Open Invitation
Landscape design brings in visitors
By Jessica Royer Ocken
A |
Although it's easy to get creative where landscape design is concerned, it's best to remain rooted in practicality. Many of the most beautiful and successful outdoor landscapes continue to draw on the philosophy and ideas of one of our country's first landscape designers, Frederick Law Olmsted.
A native of Connecticut, Olmsted is credited with the original design of New York City's Central Park, as well as the 1893 Chicago World's Fair grounds, the landscaping around the Capitol building in Washington, D.C., and a series of connected parks in the Boston area known as the "Emerald Necklace." He believed parks were especially important in urban atmospheres, where their scenery could "refresh and delight the eye, and through the eye, the mind and spirit."
Brian Dold, a landscape architect with the Buffalo Olmsted Parks Conservancy (Olmsted designed another series of parks in and around Buffalo, N.Y.), explained this further: "Olmsted really looked to naturalistic, picturesque landscapes to allow people to escape the city—very simple meadows and woodlands and water features. The Olmsted philosophy was less floral and high-maintenance and more using natural, native plants to give texture."
In other words, there's no need to plant an acre of temperamental ornamentals.
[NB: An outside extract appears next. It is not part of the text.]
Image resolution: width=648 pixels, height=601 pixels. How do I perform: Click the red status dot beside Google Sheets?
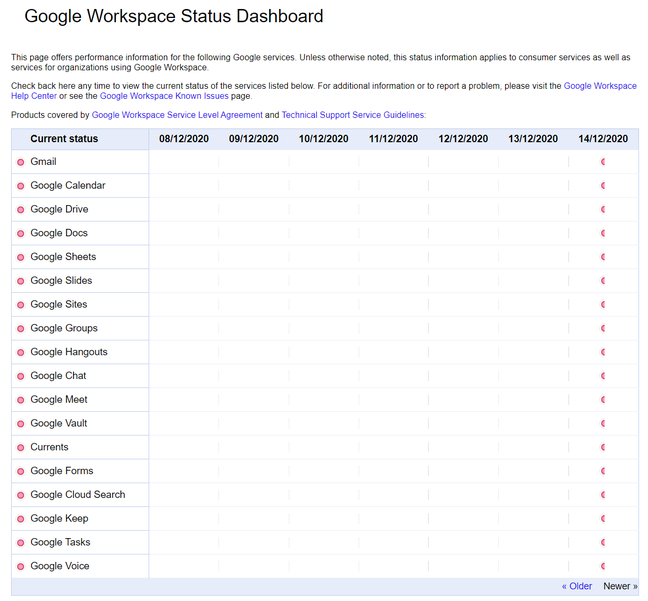tap(20, 258)
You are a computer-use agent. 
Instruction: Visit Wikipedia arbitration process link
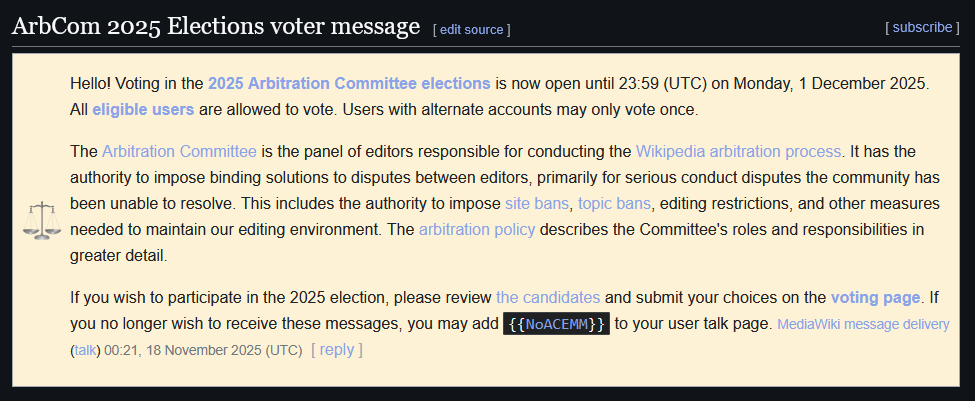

Instead, by planning ahead and working with (not against) your local environment, you can create a lush setting that requires less rigorous maintenance, which may leave you enough energy to tend a beloved (and manageably sized) floral garden.
In addition to assorted greenery, Olmsted's designs often included "a sense of mystery and exploration," Dold added. "Not everything is visible from one point, and people wonder what's around the corner."